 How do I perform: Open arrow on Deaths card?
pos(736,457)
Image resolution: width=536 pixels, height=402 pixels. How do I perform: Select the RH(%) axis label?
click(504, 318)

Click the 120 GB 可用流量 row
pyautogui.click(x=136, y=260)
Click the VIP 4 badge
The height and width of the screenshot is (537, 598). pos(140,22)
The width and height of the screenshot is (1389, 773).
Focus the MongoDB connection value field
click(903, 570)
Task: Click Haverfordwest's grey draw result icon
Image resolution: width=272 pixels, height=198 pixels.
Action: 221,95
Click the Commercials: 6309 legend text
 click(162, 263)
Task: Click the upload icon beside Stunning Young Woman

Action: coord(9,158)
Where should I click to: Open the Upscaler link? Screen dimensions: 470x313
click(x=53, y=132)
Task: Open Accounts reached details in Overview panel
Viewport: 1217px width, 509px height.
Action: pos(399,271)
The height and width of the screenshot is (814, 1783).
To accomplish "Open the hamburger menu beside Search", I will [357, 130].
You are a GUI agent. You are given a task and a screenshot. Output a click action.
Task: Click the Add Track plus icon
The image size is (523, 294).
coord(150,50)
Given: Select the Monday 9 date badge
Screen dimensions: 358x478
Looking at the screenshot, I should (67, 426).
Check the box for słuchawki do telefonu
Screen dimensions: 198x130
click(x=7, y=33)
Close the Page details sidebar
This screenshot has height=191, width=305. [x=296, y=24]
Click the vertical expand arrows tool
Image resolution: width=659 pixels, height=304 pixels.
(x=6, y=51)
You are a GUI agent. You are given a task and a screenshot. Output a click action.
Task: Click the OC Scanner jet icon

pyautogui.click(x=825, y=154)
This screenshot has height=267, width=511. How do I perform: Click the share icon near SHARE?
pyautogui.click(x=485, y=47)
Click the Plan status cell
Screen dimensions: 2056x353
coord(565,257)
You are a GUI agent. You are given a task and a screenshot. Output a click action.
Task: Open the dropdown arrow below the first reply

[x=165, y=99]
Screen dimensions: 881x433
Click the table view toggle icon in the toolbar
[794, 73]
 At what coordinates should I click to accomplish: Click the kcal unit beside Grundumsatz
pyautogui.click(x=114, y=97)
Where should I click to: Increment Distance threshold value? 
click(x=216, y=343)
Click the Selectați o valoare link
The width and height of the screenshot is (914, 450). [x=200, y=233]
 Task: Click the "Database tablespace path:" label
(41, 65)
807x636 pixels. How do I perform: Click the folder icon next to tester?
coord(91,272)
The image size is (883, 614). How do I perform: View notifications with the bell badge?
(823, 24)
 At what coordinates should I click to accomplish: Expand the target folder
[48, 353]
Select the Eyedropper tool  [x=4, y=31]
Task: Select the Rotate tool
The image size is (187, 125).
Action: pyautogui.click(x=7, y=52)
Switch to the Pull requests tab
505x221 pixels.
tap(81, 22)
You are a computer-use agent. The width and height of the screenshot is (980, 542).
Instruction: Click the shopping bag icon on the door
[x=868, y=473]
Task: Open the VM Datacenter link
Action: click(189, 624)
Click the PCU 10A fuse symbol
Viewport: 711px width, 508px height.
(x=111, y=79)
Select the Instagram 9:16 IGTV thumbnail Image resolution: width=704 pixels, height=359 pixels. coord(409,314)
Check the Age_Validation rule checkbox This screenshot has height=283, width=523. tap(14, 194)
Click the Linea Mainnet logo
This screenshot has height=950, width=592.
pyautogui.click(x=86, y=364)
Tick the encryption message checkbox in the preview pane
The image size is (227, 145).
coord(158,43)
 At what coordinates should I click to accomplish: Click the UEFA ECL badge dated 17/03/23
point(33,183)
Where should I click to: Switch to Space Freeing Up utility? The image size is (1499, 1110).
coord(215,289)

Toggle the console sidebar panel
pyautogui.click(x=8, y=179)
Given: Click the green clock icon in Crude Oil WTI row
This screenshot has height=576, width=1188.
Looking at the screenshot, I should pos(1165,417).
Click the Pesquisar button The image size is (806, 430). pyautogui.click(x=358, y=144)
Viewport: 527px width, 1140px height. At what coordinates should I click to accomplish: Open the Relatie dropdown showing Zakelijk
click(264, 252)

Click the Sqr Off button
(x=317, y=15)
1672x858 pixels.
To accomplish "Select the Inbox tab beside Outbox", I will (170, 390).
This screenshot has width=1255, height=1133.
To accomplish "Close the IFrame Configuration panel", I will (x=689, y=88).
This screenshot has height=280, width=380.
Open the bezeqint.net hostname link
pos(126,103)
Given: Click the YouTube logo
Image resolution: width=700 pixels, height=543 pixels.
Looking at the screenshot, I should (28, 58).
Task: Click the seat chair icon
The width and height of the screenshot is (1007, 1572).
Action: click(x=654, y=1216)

+ + + + +

Write out exactly the lines that fall from the line with "The image size is (883, 614)." to the line with "Task: Select the Rotate tool" in the records above, keeping both ends.

The image size is (883, 614). How do I perform: View notifications with the bell badge?
(823, 24)
 At what coordinates should I click to accomplish: Expand the target folder
[48, 353]
Select the Eyedropper tool  [x=4, y=31]
Task: Select the Rotate tool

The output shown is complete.